**Supplied data:**

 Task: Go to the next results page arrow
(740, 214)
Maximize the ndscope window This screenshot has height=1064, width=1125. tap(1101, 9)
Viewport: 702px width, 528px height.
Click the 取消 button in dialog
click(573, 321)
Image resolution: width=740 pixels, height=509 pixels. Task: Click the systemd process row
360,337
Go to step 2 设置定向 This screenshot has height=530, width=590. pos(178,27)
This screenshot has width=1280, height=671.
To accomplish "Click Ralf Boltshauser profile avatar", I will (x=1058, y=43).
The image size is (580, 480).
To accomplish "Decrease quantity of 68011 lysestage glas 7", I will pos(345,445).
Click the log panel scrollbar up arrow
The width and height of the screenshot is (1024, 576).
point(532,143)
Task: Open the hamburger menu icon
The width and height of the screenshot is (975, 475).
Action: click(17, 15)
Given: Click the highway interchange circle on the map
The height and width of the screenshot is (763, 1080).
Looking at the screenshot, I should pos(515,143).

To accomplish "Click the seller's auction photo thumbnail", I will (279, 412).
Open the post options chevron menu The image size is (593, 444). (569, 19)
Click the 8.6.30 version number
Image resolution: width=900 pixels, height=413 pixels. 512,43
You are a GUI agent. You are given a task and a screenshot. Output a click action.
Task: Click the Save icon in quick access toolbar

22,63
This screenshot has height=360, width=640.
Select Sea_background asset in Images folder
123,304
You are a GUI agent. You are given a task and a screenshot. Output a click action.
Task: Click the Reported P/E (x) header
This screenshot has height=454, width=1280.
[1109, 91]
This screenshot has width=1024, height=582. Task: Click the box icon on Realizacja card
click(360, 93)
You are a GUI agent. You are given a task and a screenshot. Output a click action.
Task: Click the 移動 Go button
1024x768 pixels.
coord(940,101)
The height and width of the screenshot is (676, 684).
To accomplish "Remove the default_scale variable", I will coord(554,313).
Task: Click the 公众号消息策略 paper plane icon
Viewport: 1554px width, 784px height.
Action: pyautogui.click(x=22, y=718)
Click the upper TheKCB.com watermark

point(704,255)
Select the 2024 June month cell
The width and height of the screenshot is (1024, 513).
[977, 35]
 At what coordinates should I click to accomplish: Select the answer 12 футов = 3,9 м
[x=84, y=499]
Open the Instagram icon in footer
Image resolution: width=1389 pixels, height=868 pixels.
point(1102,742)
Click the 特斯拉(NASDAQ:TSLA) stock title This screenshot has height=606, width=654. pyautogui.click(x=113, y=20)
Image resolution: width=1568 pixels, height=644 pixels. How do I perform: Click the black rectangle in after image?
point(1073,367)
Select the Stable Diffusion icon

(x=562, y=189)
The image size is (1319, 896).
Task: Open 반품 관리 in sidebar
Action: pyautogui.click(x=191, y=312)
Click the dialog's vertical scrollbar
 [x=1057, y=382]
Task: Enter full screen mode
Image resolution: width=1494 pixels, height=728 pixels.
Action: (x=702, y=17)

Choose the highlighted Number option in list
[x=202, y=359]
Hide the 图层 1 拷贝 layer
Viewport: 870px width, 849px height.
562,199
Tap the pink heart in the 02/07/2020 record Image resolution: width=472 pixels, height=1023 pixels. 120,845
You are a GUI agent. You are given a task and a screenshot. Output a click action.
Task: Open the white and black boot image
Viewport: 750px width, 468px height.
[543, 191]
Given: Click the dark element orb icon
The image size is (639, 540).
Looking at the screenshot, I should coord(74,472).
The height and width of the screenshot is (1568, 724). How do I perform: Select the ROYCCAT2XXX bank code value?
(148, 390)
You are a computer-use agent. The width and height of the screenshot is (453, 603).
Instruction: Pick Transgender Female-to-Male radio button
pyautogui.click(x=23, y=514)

**Exercise goal:** Exact copies of all the entries above are required.

**Solution below:**
 Task: Go to the next results page arrow
(740, 214)
Maximize the ndscope window This screenshot has height=1064, width=1125. tap(1101, 9)
Viewport: 702px width, 528px height.
Click the 取消 button in dialog
click(573, 321)
Image resolution: width=740 pixels, height=509 pixels. Task: Click the systemd process row
360,337
Go to step 2 设置定向 This screenshot has height=530, width=590. pos(178,27)
This screenshot has width=1280, height=671.
To accomplish "Click Ralf Boltshauser profile avatar", I will (x=1058, y=43).
The image size is (580, 480).
To accomplish "Decrease quantity of 68011 lysestage glas 7", I will pos(345,445).
Click the log panel scrollbar up arrow
The width and height of the screenshot is (1024, 576).
point(532,143)
Task: Open the hamburger menu icon
The width and height of the screenshot is (975, 475).
Action: click(17, 15)
Given: Click the highway interchange circle on the map
The height and width of the screenshot is (763, 1080).
Looking at the screenshot, I should pos(515,143).

To accomplish "Click the seller's auction photo thumbnail", I will (279, 412).
Open the post options chevron menu The image size is (593, 444). (569, 19)
Click the 8.6.30 version number
Image resolution: width=900 pixels, height=413 pixels. 512,43
You are a GUI agent. You are given a task and a screenshot. Output a click action.
Task: Click the Save icon in quick access toolbar

22,63
This screenshot has height=360, width=640.
Select Sea_background asset in Images folder
123,304
You are a GUI agent. You are given a task and a screenshot. Output a click action.
Task: Click the Reported P/E (x) header
This screenshot has height=454, width=1280.
[1109, 91]
This screenshot has width=1024, height=582. Task: Click the box icon on Realizacja card
click(360, 93)
You are a GUI agent. You are given a task and a screenshot. Output a click action.
Task: Click the 移動 Go button
1024x768 pixels.
coord(940,101)
The height and width of the screenshot is (676, 684).
To accomplish "Remove the default_scale variable", I will coord(554,313).
Task: Click the 公众号消息策略 paper plane icon
Viewport: 1554px width, 784px height.
Action: pyautogui.click(x=22, y=718)
Click the upper TheKCB.com watermark

point(704,255)
Select the 2024 June month cell
The width and height of the screenshot is (1024, 513).
[977, 35]
 At what coordinates should I click to accomplish: Select the answer 12 футов = 3,9 м
[x=84, y=499]
Open the Instagram icon in footer
Image resolution: width=1389 pixels, height=868 pixels.
point(1102,742)
Click the 特斯拉(NASDAQ:TSLA) stock title This screenshot has height=606, width=654. pyautogui.click(x=113, y=20)
Image resolution: width=1568 pixels, height=644 pixels. How do I perform: Click the black rectangle in after image?
point(1073,367)
Select the Stable Diffusion icon

(x=562, y=189)
The image size is (1319, 896).
Task: Open 반품 관리 in sidebar
Action: pyautogui.click(x=191, y=312)
Click the dialog's vertical scrollbar
 [x=1057, y=382]
Task: Enter full screen mode
Image resolution: width=1494 pixels, height=728 pixels.
Action: (x=702, y=17)

Choose the highlighted Number option in list
[x=202, y=359]
Hide the 图层 1 拷贝 layer
Viewport: 870px width, 849px height.
562,199
Tap the pink heart in the 02/07/2020 record Image resolution: width=472 pixels, height=1023 pixels. 120,845
You are a GUI agent. You are given a task and a screenshot. Output a click action.
Task: Open the white and black boot image
Viewport: 750px width, 468px height.
[543, 191]
Given: Click the dark element orb icon
The image size is (639, 540).
Looking at the screenshot, I should coord(74,472).
The height and width of the screenshot is (1568, 724). How do I perform: Select the ROYCCAT2XXX bank code value?
(148, 390)
You are a computer-use agent. The width and height of the screenshot is (453, 603).
Instruction: Pick Transgender Female-to-Male radio button
pyautogui.click(x=23, y=514)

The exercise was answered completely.